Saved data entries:
-- Opening Marker --

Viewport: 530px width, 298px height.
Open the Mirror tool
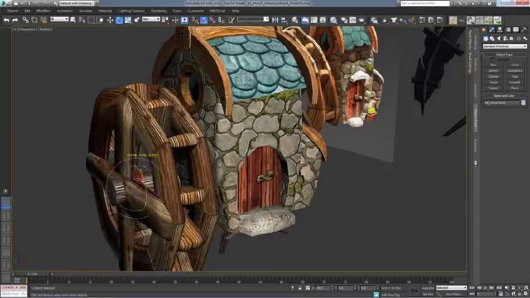(275, 20)
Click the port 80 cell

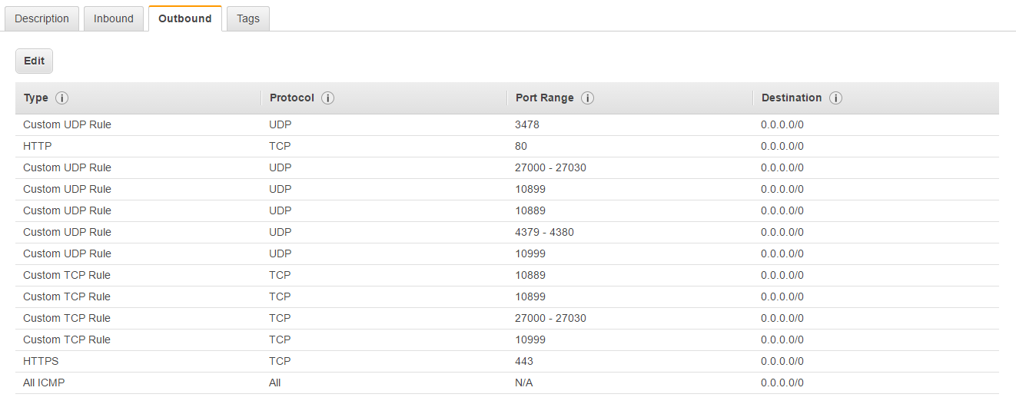[x=521, y=146]
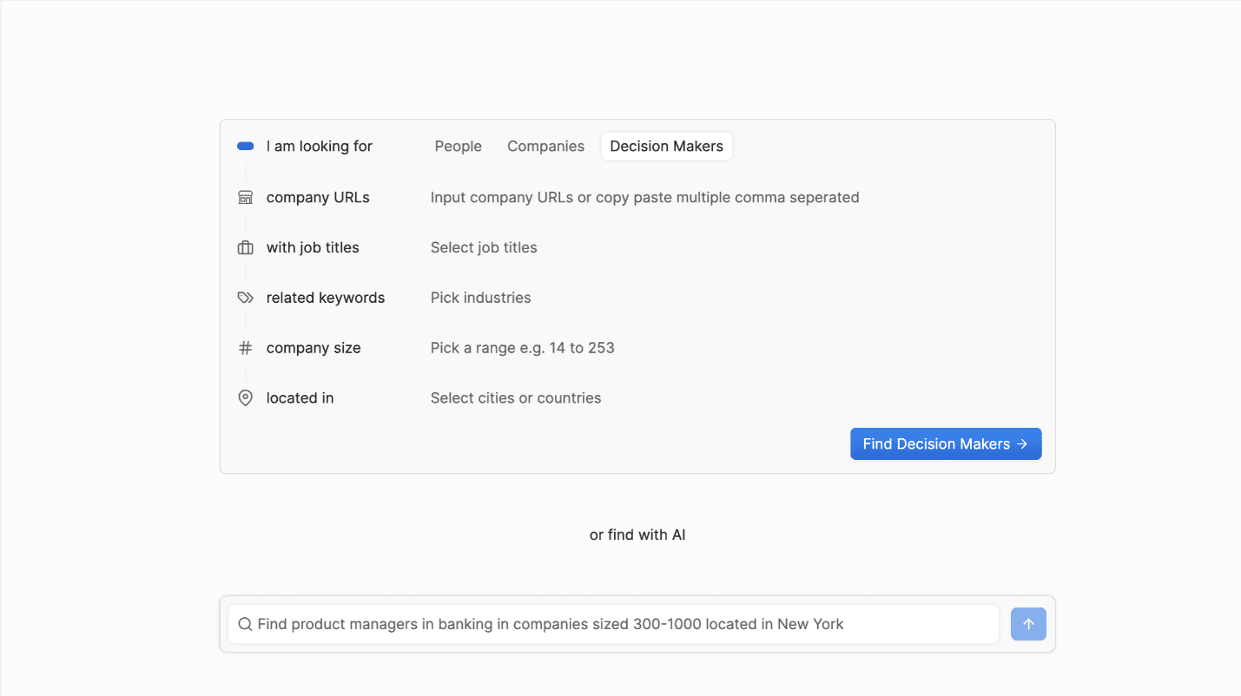The width and height of the screenshot is (1241, 696).
Task: Click the 'located in' label
Action: [300, 398]
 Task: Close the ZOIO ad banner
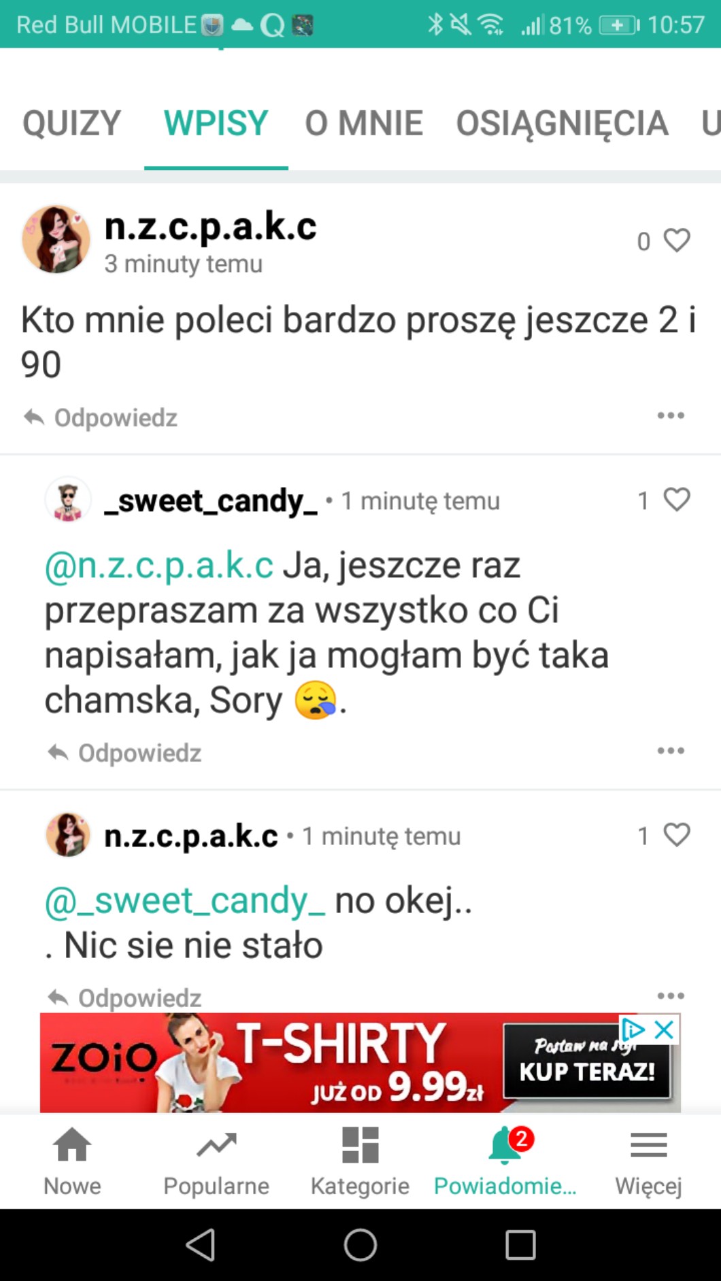coord(665,1029)
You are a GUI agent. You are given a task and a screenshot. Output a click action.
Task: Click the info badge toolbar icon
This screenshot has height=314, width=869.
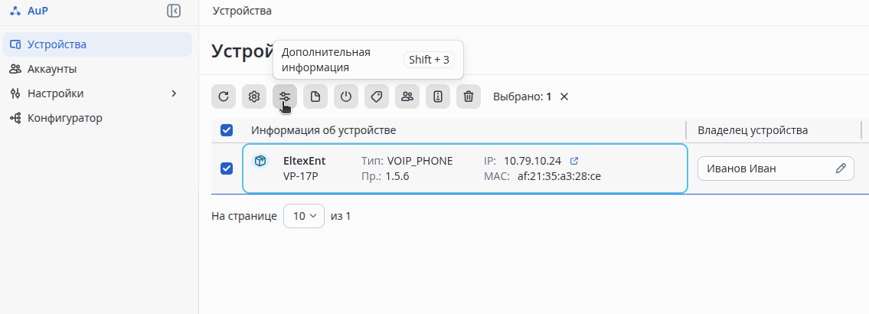coord(438,96)
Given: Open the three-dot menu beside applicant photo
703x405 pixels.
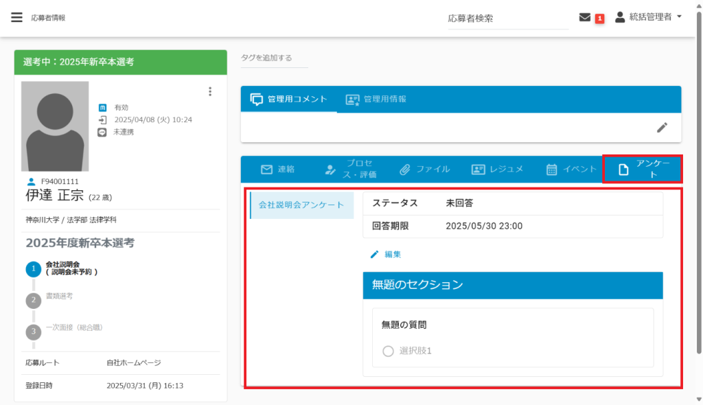Looking at the screenshot, I should [210, 91].
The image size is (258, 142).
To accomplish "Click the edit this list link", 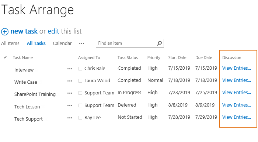I will pos(53,31).
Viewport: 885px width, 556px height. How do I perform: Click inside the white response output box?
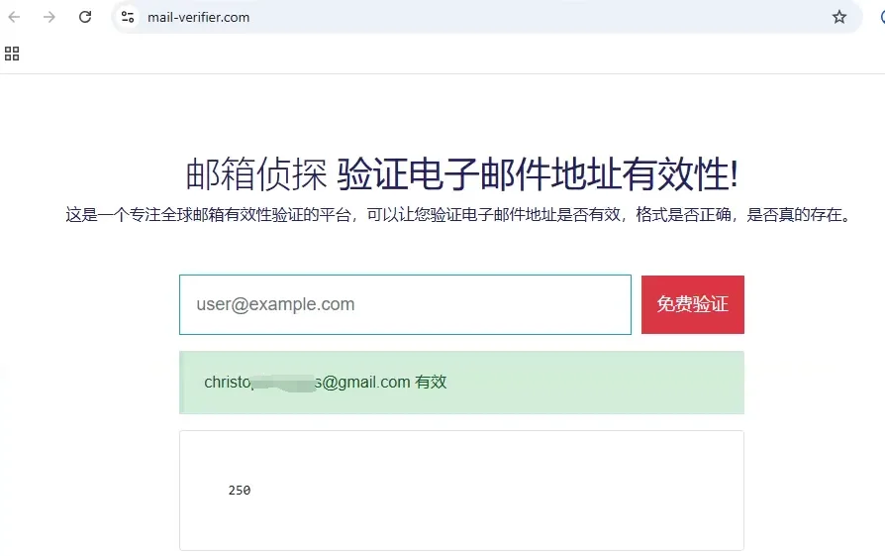461,491
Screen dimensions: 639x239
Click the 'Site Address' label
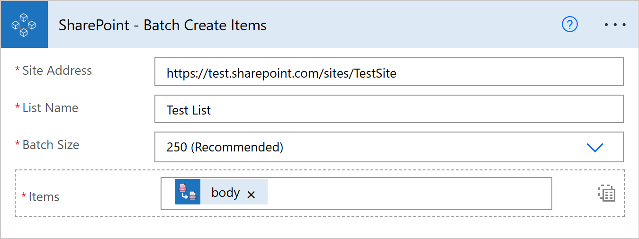coord(57,71)

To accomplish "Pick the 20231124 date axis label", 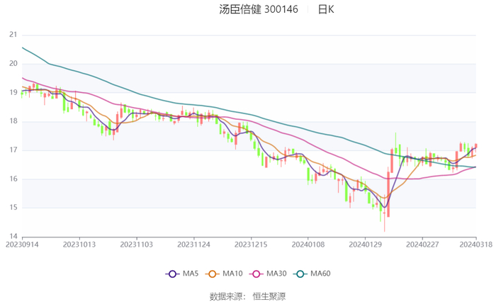I will coord(193,244).
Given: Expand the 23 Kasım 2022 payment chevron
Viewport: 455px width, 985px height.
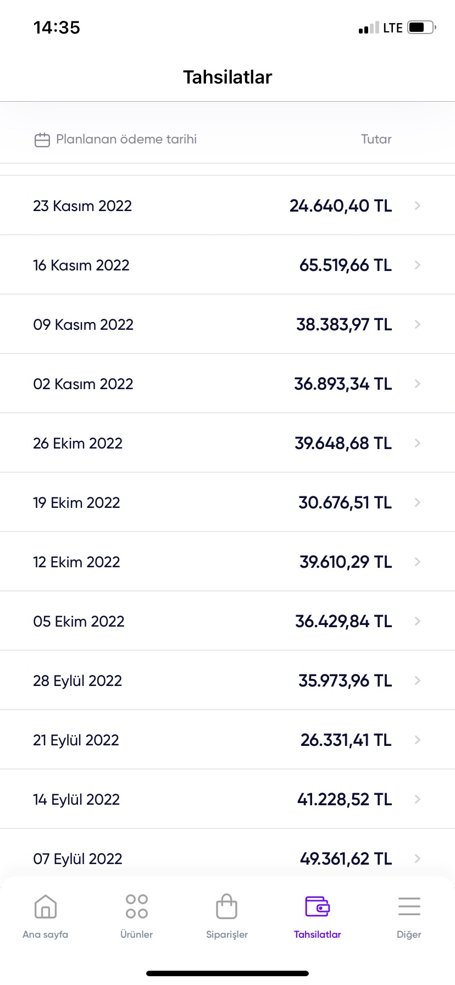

-- Closing Marker --

# [Task description]
For this exercise, copy each line of the data above exactly, from the first through the line containing "The image size is (258, 142).", and drop the pictures.

# [Task output]
Viewport: 530px width, 298px height.
Open the Mirror tool
(275, 20)
Click the port 80 cell

[x=521, y=146]
The width and height of the screenshot is (1241, 696).
Task: Click the 'located in' label
Action: [300, 398]
 Task: Close the ZOIO ad banner
coord(665,1029)
You are a GUI agent. You are given a task and a screenshot. Output a click action.
Task: Click the info badge toolbar icon
This screenshot has height=314, width=869.
coord(438,96)
Given: Open the three-dot menu beside applicant photo
703x405 pixels.
Looking at the screenshot, I should [210, 91].
The image size is (258, 142).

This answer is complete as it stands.